L’effort de laenn-Bor pour renforcer la résistance de son corps lui coûtait cher, très cher, il le sentait. Il voyait presque sa propre énergie abandonner son corps, petit à petit, mais inéluctablement. Il devait abréger ce combat. Et vite.

Le Svetlanien Nerdalis mordit à nouveau la gorge de Laenn-Bor, et décida que cette fois-ci, il y mettrait toute la force de ses puissantes mâchoires, en temps normal capables de sectionner des os d’un seul coup. Il mit tous ses muscles à contribution, tandis que Laenn-Bor délaissait la protection du reste de son corps, pour se concentrer sur celle de sa gorge. Le Svetlanien força…força…força…et quand ses crocs explosèrent de douleur, il comprit que sa mâchoire, brisée, n’avait pas fait le poids face à la magie du GannTefaï.

Celui-ci se releva en riant, fit passer toute sa puissance dans son poing, et marcha vers le Svetlanien, trop épuisé et trop perclus de douleurs pour pouvoir s’enfuir. Un coup de poing sur le dessus du crâne de l’homme-panthère suffit. Nerdalis s’écroula dans un râle, inerte, le crâne fracassé.

Laenn-Bor tomba à genoux, épuisé et en sueur. Il reprit laborieusement son souffle, mais des étoiles dansèrent dans ses yeux. Il tomba face contre terre.

Se relever. Il devait se relever. Il ne pouvait pas échouer si près du but. Non. Son corps accepta de répondre à ses ordres, et il se redressa maladroitement.

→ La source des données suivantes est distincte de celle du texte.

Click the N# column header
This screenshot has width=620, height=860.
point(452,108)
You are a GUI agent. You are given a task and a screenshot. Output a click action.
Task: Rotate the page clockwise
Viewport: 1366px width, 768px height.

Il passa une main devant ses yeux las. Sa vue n’était plus que couleurs dansantes.
Il avança vers la Brisée des Dieux, lentement. À vrai dire, il n’arrivait à voir l’artefact que parce qu’il brillait d’une lueur soutenue, qui transperçait le brouillard de sa vue incertaine. Quand il lui fit face, il retint son souffle. Tout allait se jouer maintenant. S’il avait encore assez de forces, il allait faire appel au pouvoir des Changeurs, afin d’invoquer la Porte Céleste, et il lui faudrait se servir de la magie des Maîtres du Vent pour la stabiliser.

Il appela le pouvoir de la lune rouge, et un brouillard de cette couleur apparut progressivement au-dessus de la Brisée des Dieux. La brume se fit plus intense et se mit à s’étendre, lançant des tentaculaires de-ci de-là. Le dernier effort. Le plus dur.

Laenn-Bor invoqua la magie des Maître du Vent, et il put replier la brume sur elle-même. Elle grésilla avant de se transformer en anneau grossier de deux mètres de diamètre. Au centre apparurent des étoiles. Le GannTefaï s’avança, escalada maladroitement la Brisée des Dieux, et franchit la Porte Céleste.